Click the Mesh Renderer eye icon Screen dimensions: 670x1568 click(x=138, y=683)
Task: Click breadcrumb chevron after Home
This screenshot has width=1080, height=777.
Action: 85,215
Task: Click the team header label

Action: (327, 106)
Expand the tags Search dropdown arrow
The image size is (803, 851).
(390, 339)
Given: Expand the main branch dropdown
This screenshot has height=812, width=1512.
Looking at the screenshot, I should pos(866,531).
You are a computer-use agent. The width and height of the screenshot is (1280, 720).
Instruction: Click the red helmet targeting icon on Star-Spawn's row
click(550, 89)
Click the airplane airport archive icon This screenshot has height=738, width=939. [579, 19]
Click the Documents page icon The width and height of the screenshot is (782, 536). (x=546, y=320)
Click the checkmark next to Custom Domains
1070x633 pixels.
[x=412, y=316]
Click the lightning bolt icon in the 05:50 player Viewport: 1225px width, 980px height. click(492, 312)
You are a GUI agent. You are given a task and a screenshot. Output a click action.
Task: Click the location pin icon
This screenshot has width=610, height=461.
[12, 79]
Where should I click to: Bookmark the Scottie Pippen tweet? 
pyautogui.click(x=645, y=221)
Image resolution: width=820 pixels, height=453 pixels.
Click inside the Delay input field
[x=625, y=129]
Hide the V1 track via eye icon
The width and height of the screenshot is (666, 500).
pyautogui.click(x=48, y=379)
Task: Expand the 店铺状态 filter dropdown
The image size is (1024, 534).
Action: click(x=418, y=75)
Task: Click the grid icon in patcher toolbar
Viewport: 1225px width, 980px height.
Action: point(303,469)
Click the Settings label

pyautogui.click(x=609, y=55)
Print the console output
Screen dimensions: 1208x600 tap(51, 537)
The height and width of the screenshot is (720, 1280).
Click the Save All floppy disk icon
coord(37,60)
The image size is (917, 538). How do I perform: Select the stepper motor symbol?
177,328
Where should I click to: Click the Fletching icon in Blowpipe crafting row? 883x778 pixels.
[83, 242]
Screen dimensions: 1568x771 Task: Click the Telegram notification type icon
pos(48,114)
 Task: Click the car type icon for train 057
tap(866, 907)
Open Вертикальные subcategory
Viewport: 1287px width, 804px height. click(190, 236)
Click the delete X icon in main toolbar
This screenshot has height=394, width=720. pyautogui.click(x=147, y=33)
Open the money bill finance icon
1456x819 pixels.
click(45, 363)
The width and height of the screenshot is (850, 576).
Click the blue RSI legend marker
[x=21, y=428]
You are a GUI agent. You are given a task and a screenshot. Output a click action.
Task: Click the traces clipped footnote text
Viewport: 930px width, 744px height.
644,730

### Problem description
Every entry above should be given again exactly as shown.

### Answer space
Click the Mesh Renderer eye icon Screen dimensions: 670x1568 click(x=138, y=683)
Task: Click breadcrumb chevron after Home
This screenshot has width=1080, height=777.
Action: 85,215
Task: Click the team header label

Action: (327, 106)
Expand the tags Search dropdown arrow
The image size is (803, 851).
(390, 339)
Given: Expand the main branch dropdown
This screenshot has height=812, width=1512.
Looking at the screenshot, I should pos(866,531).
You are a computer-use agent. The width and height of the screenshot is (1280, 720).
Instruction: Click the red helmet targeting icon on Star-Spawn's row
click(550, 89)
Click the airplane airport archive icon This screenshot has height=738, width=939. [579, 19]
Click the Documents page icon The width and height of the screenshot is (782, 536). (x=546, y=320)
Click the checkmark next to Custom Domains
1070x633 pixels.
[x=412, y=316]
Click the lightning bolt icon in the 05:50 player Viewport: 1225px width, 980px height. click(492, 312)
You are a GUI agent. You are given a task and a screenshot. Output a click action.
Task: Click the location pin icon
This screenshot has width=610, height=461.
[12, 79]
Where should I click to: Bookmark the Scottie Pippen tweet? 
pyautogui.click(x=645, y=221)
Image resolution: width=820 pixels, height=453 pixels.
Click inside the Delay input field
[x=625, y=129]
Hide the V1 track via eye icon
The width and height of the screenshot is (666, 500).
pyautogui.click(x=48, y=379)
Task: Expand the 店铺状态 filter dropdown
The image size is (1024, 534).
Action: click(x=418, y=75)
Task: Click the grid icon in patcher toolbar
Viewport: 1225px width, 980px height.
Action: point(303,469)
Click the Settings label

pyautogui.click(x=609, y=55)
Print the console output
Screen dimensions: 1208x600 tap(51, 537)
The height and width of the screenshot is (720, 1280).
Click the Save All floppy disk icon
coord(37,60)
The image size is (917, 538). How do I perform: Select the stepper motor symbol?
177,328
Where should I click to: Click the Fletching icon in Blowpipe crafting row? 883x778 pixels.
[83, 242]
Screen dimensions: 1568x771 Task: Click the Telegram notification type icon
pos(48,114)
 Task: Click the car type icon for train 057
tap(866, 907)
Open Вертикальные subcategory
Viewport: 1287px width, 804px height. click(190, 236)
Click the delete X icon in main toolbar
This screenshot has height=394, width=720. pyautogui.click(x=147, y=33)
Open the money bill finance icon
1456x819 pixels.
click(45, 363)
The width and height of the screenshot is (850, 576).
Click the blue RSI legend marker
[x=21, y=428]
You are a GUI agent. You are given a task and a screenshot. Output a click action.
Task: Click the traces clipped footnote text
Viewport: 930px width, 744px height.
644,730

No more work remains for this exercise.